L’UNIVERSEL DE SOULEYMANE BACHIR DIAGNE EST ENCORE UN PLURIVERSEL
EXCLUSIF SENEPLUS - Dans les deux œuvres « Universaliser : l’humanité par les moyens d’humanité » et « Ubuntu », le philosophe s’est longuement encombré de tours de prestidigitation pour rassurer qu’il n’y a d’universel qu’européen

Pour celles et ceux dont l’intérêt éthique et politique pour les théories sociales dont l’agenda s’oppose farouchement à celles dont la guerre est l’unique horizon incoercible pour l’humanité tout entière, la lecture de « Universaliser : l’humanité par les moyens d’humanité » (Albin Michel, Paris, 2024) du philosophe Souleymane Bachir Diagne s’accompagne ou est suivie, dans le pire des cas, de la lecture, de l’entretien - abusivement intitulé « Ubuntu » (Éditions EHESS, 2024) -, accordé par le philosophe à son amie Françoise Blum et préfacé par une autre amie - Barbara Cassin -, de l’auteur sénégalais. Dans les deux œuvres, Souleymane Bachir Diagne s’est longuement encombré de tours de prestidigitation pour rassurer ses deux grandes amies convaincues, elles, depuis la maternelle, quoique courtoises et généreuses, qu’il n’y a d’universel qu’européen.
Explications !
Après avoir acheté et lu, « Universaliser… », j’ai couru dans la rue, comme un enfant muni de quelques pièces de monnaies, pour aller acheter le bonbon dont je suis devenu subitement friand - Ubuntu -, ou le moyen éthico-politique de « rendre la communauté [humaine] meilleure ». Ubuntu comme lieu de ralliement des universels éparpillés aux quatre coins de la Planète. Pas pour ce qu’Ubuntu a que d’autre manière d’être seul ou collectivement n’ont pas, mais pour les similitudes frappantes entre le fond du mot bantou et le fond d’autres manières d’être sur lesquelles d’éminents auteurs non africains, aux États-Unis et en France, ont longuement planché.

-*-

# Exercices à faire:
**A.** Résumez en deux phrases le texte sur Souleymane Bachir Diagne.
**B.** Réécrivez le passage du texte sur Souleymane Bachir Diagne qui commence aux mots « Explications ! » et s’arrête après « ont longuement planché. », en remplaçant « enfant » par « gamin ».
Le listing ne sert à rien pour faire les exercices.

# Données brutes:

-*-

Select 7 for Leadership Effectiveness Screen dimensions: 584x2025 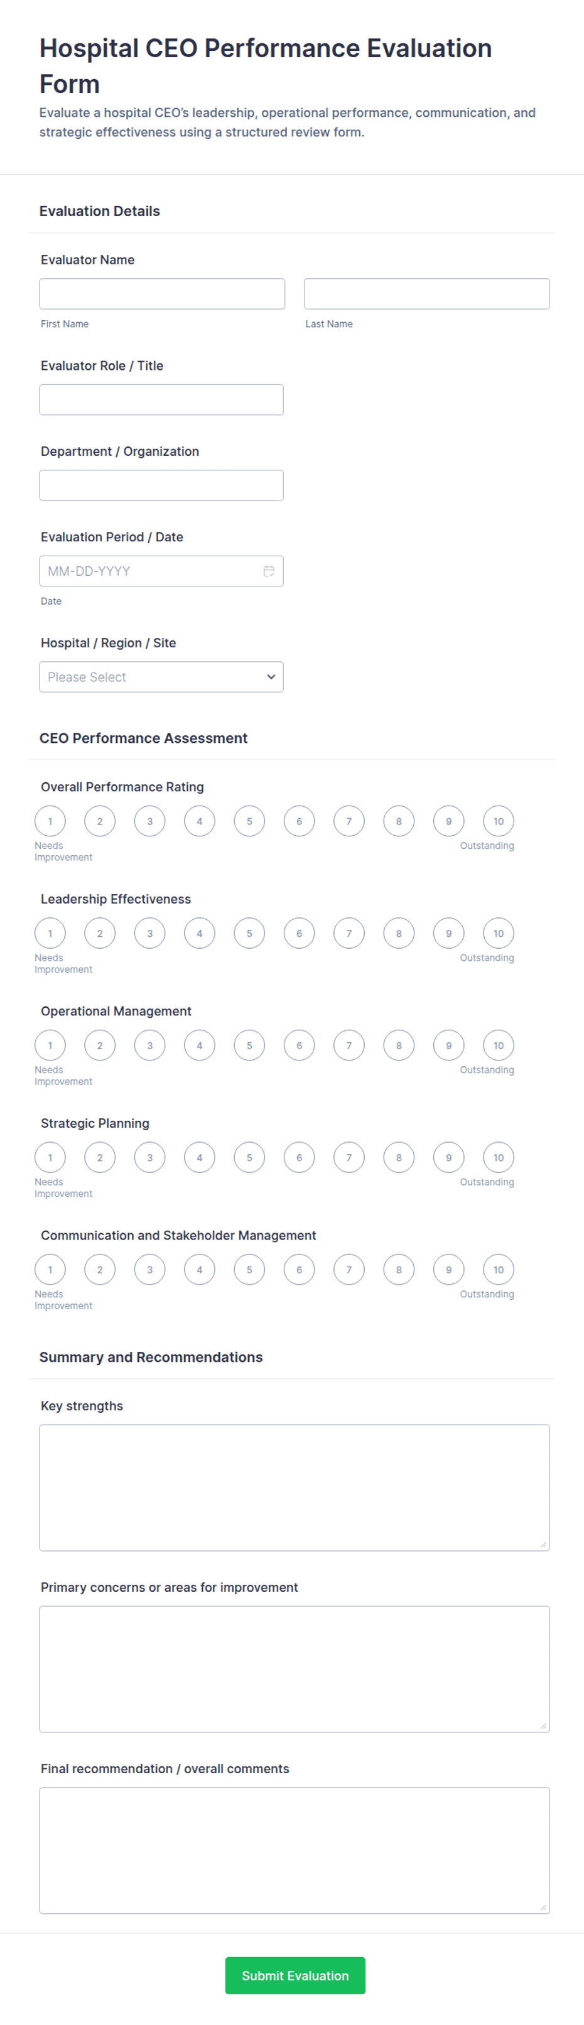(x=349, y=933)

-*-

# Réponses aux exercices:
**A.** Le texte reproche à Souleymane Bachir Diagne de s’être encombré de tours de prestidigitation, dans « Universaliser : l’humanité par les moyens d’humanité » et dans l’entretien « Ubuntu », parus en 2024, pour rassurer ses amies Françoise Blum et Barbara Cassin, convaincues qu’il n’y a d’universel qu’européen. L’auteur raconte avoir acheté « Ubuntu » après avoir lu « Universaliser… » et présente Ubuntu comme lieu de ralliement des universels éparpillés, en raison des similitudes entre le fond du mot bantou et d’autres manières d’être étudiées par des auteurs non africains.

**B.**
Explications !
Après avoir acheté et lu, « Universaliser… », j’ai couru dans la rue, comme un gamin muni de quelques pièces de monnaies, pour aller acheter le bonbon dont je suis devenu subitement friand - Ubuntu -, ou le moyen éthico-politique de « rendre la communauté [humaine] meilleure ». Ubuntu comme lieu de ralliement des universels éparpillés aux quatre coins de la Planète. Pas pour ce qu’Ubuntu a que d’autre manière d’être seul ou collectivement n’ont pas, mais pour les similitudes frappantes entre le fond du mot bantou et le fond d’autres manières d’être sur lesquelles d’éminents auteurs non africains, aux États-Unis et en France, ont longuement planché.